View from the Ridge -- of a Volcano!Rev_19:20 The beast was taken prisoner, together with the false prophet who had performed miracles in his presence. (It was by those miracles that he had deceived those who had the mark of the beast and those who had worshiped the image of the beast.) The beast and the false prophet were both thrown alive into the lake of fire that burns with sulfur.
Rev_20:10 Then the Devil, who deceived them, was thrown into the lake of fire and sulfur, where the beast and the false prophet had already been thrown; and they will be tormented day and night forever and ever.
Rev_20:14 Then death and the world of the dead were thrown into the lake of fire. (This lake of fire is the second death.)
Rev_20:15 Those who did not have their name written in the book of the living were thrown into the lake of fire.
I have said before that living on a live, active, volcano is a cool thing and exciting. And now I have pictures to prove it. I have taken the liberty of copying some information from Wikipedia about the volcano Kīlauea.
Kīlauea is the youngest and southeastern most volcano on the Big Island of Hawai`i. Topographically Kīlauea appears as only a bulge on the southeastern flank of Mauna Loa, and so for many years Kīlauea was thought to be a mere satellite of its giant neighbor, not a separate volcano. However, research over the past few decades shows clearly that Kīlauea has its own magma-plumbing system, extending to the surface from more than 60 km deep in the earth.

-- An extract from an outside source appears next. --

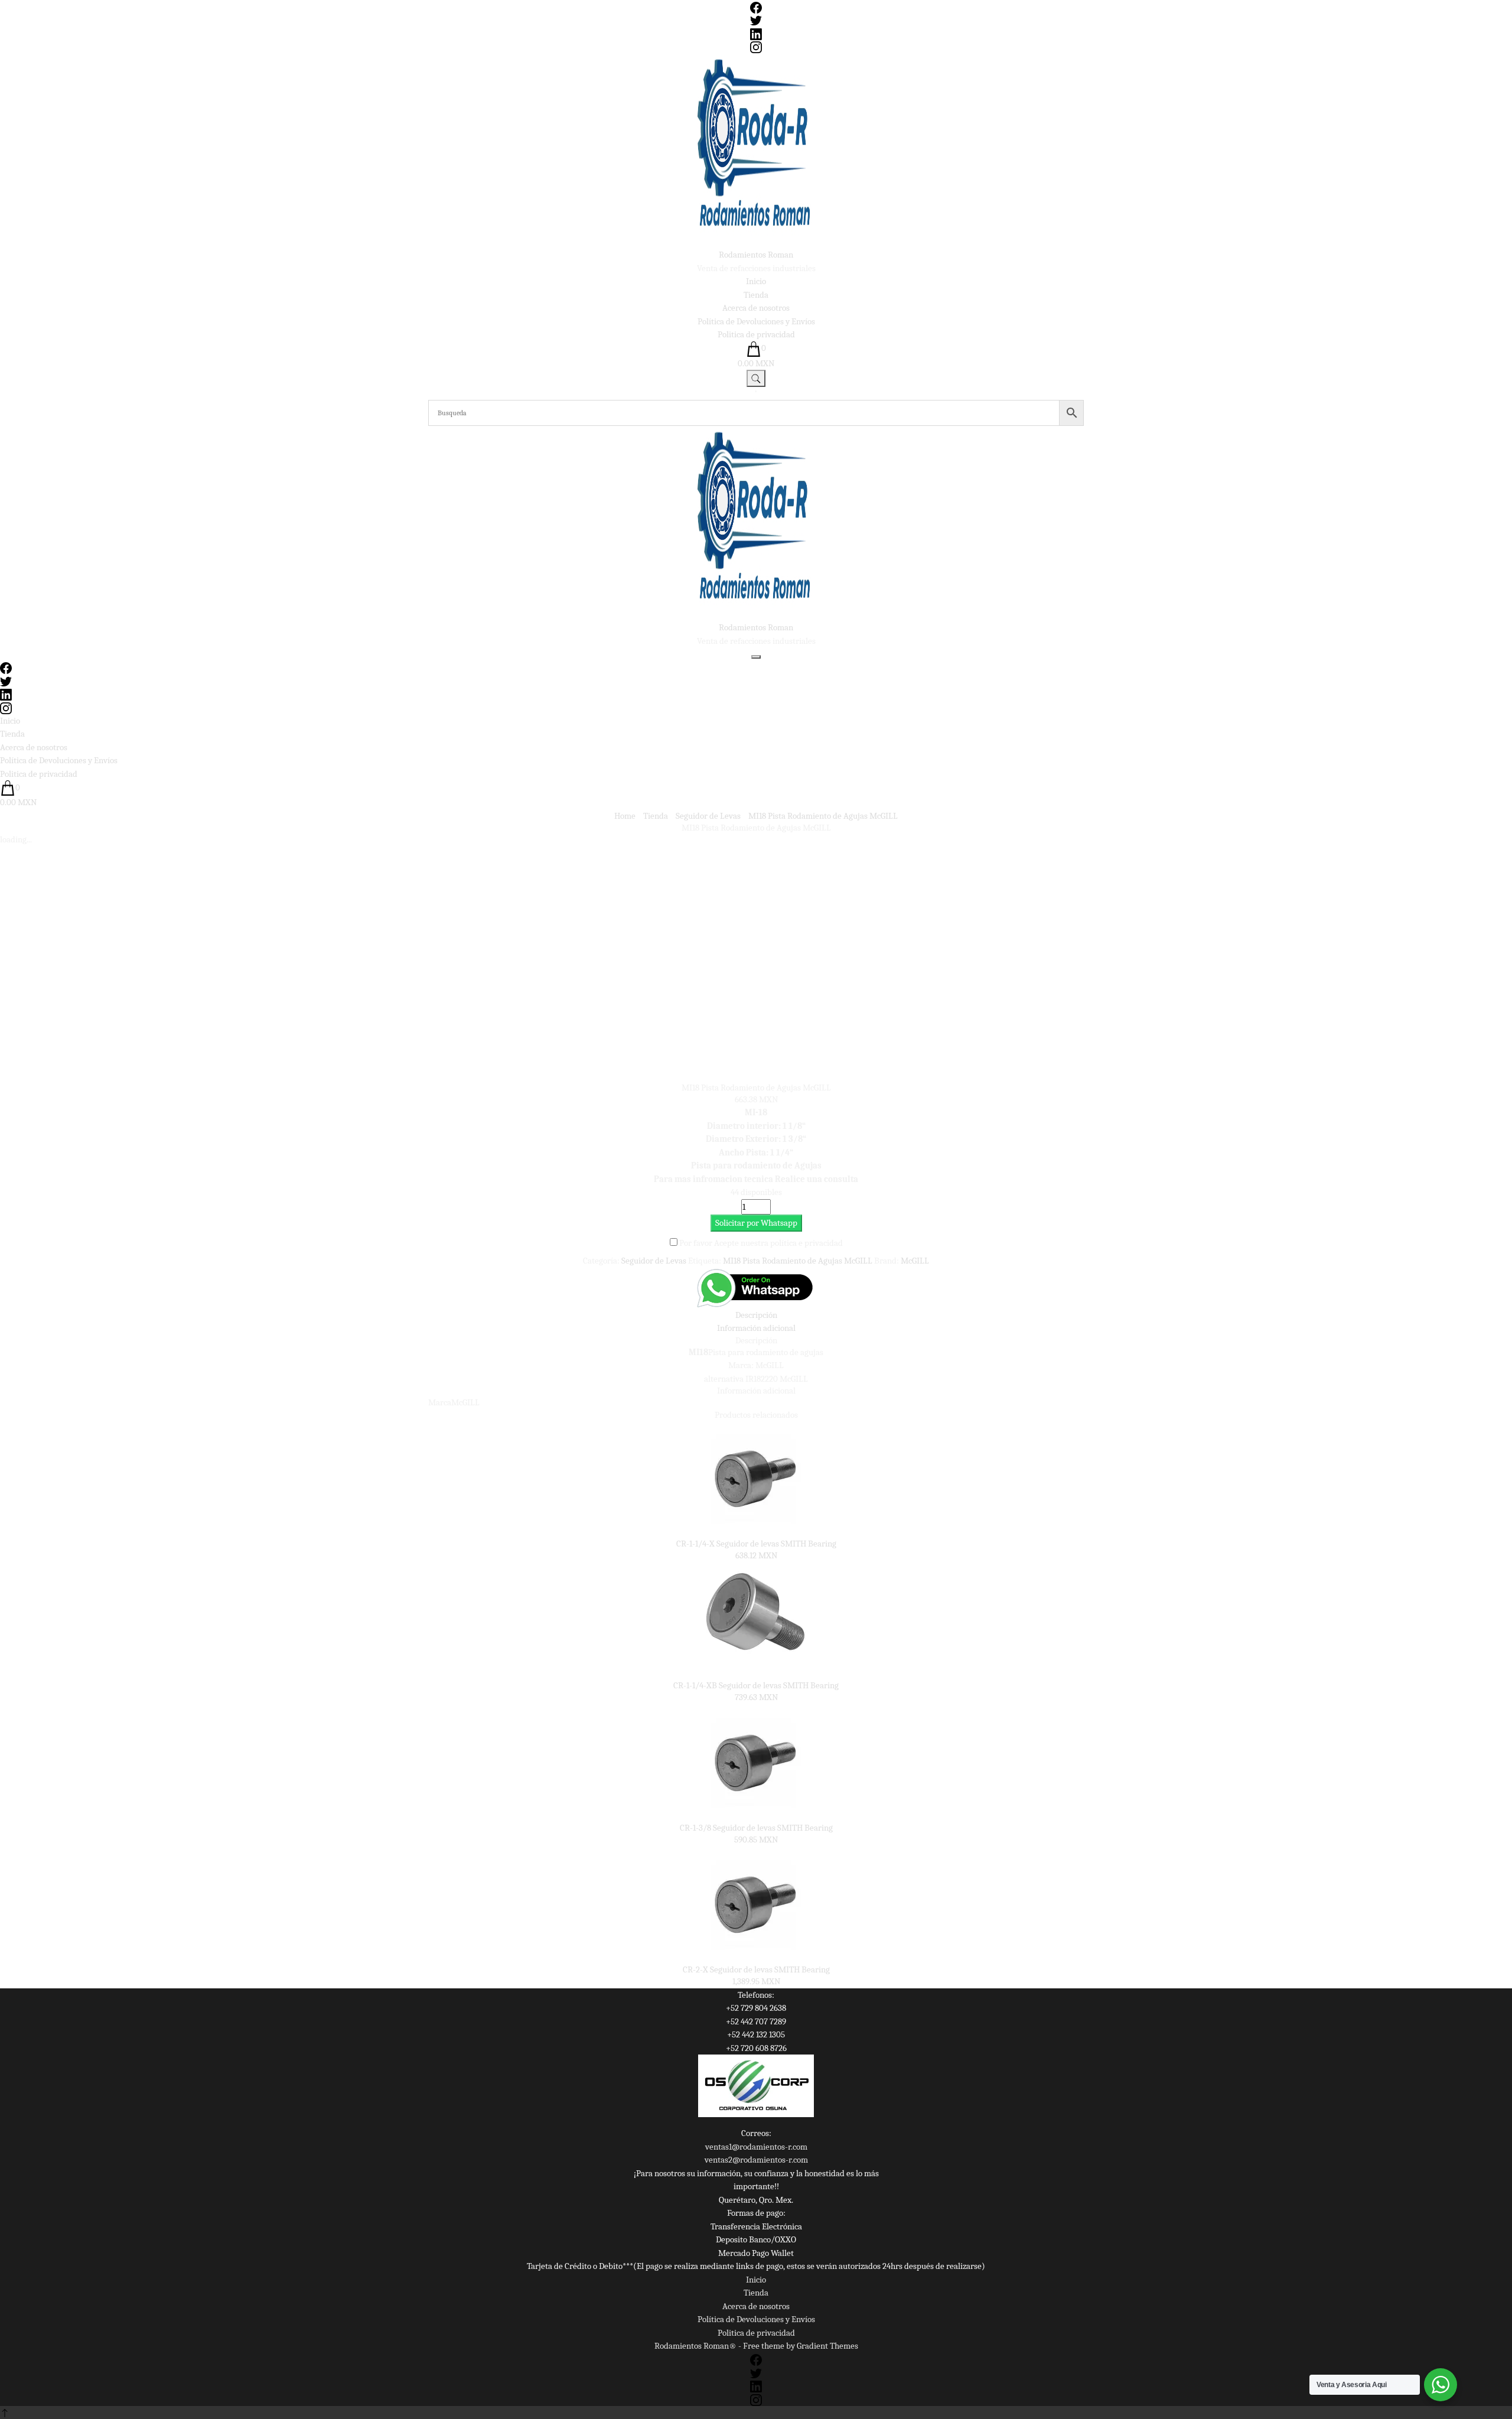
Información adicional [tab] (756, 1328)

In fact, the summit of Kīlauea lies on a curving line of volcanoes that includes Mauna Kea and Kohala and excludes Mauna Loa. Hawaiians used the word Kīlauea only for the summit caldera, but earth scientists and, over time, popular usage have extended the name to include the entire volcano.
||The eruption of Kīlauea Volcano that began in 1983 continues at the cinder-and-spatter cone of Pu`u `Ō `ō (high point on skyline). Lava erupting from the cone flows through a tube system down Pulama pali about 11 km to the sea.|
Our first exposure to this eruption was August of 1989 or 1990 when we came over for 10 days to visit Jeri's sister and brother-in-law, Judie and Tom. In those days you could walk right up to some of the flows that were making their way to the ocean, something they don't allow today. Over the past decades, the off and on flows have claimed over 220 homes on the south part of the Island.
That all changed on April 24, 2015. Again, from Wikipedia:
Halemaʻumaʻu Crater is a pit crater located within the much larger summit caldera of Kīlauea in Hawaii Volcanoes National Park. The roughly circular crater floor is 2,530 ft by 2,950 ft and 270 ft below the floor of Kīlauea caldera. Halemaʻumaʻu in the Hawaiian mythology is home to Pele, Hawaiian Goddess of Fire and Volcanoes, according to the traditions of Hawaiian mythology.
According to the Hawaii Volcano Observatory the crater is currently active with molten lava visible in lava lake. From 2008, when the current vent inside Halemaʻumaʻu crater first erupted, to April 2015, lava was present inside the vent fluctuating from 20 to 150 meters below the crater floor. On April 24, 2015 molten lava in the vent, known as the Overlook Crater, became directly visible for the first time from the Jaggar Museum overlook at the Hawaiian Volcano Observatory when the lava rose to an all-time high level since the Overlook Crater first opened. A few days later, on April 29, the lava started spilling over the rim of the Overlook Crater and onto the floor of Halemaʻumaʻu Crater.
In the few times we have visited the volcano the most we could see during the day was steam venting from the crater. At night you could see the glow of the lava against the steam but no lava.
|In March 2013, the glow from the lava lake|
|From 1.25 miles with a digital camera and and 850 zoom lens.|
|The dark area at the bottom of the picture is the rim of the crater. |
The next morning we ate breakfast and then drove back up to the viewing station to see what the lava situation was and try and get some good daytime pictures. Other than the wind blowing, it was a picture perfect day, no pun intended.
The Hawaiian population here seems to think that anything modern built on any of the volcanoes will upset Pele and all hell will break loose. It seems that just a few centuries ago they were throwing virgins into the volcanoes. Fortunately we are not seeing any of that today.
Between the two days we spent more than four hours viewing the fire and brimstone. Ken and I each took about 300 pictures. It was fascinating and sobering to view the awesome power of nature and to realize that it is under God's control. And it can be unleashed at any time at the sound of His voice or the wave of His hand. I think it is His tiny preview of what hell will be like for those that reject Christ as Lord and Savior. It is the reason that Christ died on the cross as the last blood sacrifice for sin so that we who trust in Christ as lord and savior will be spared an eternity in the fiery furnace of hell. Thank you Lord Jesus for the great sacrifice you made for my sins, on my behalf.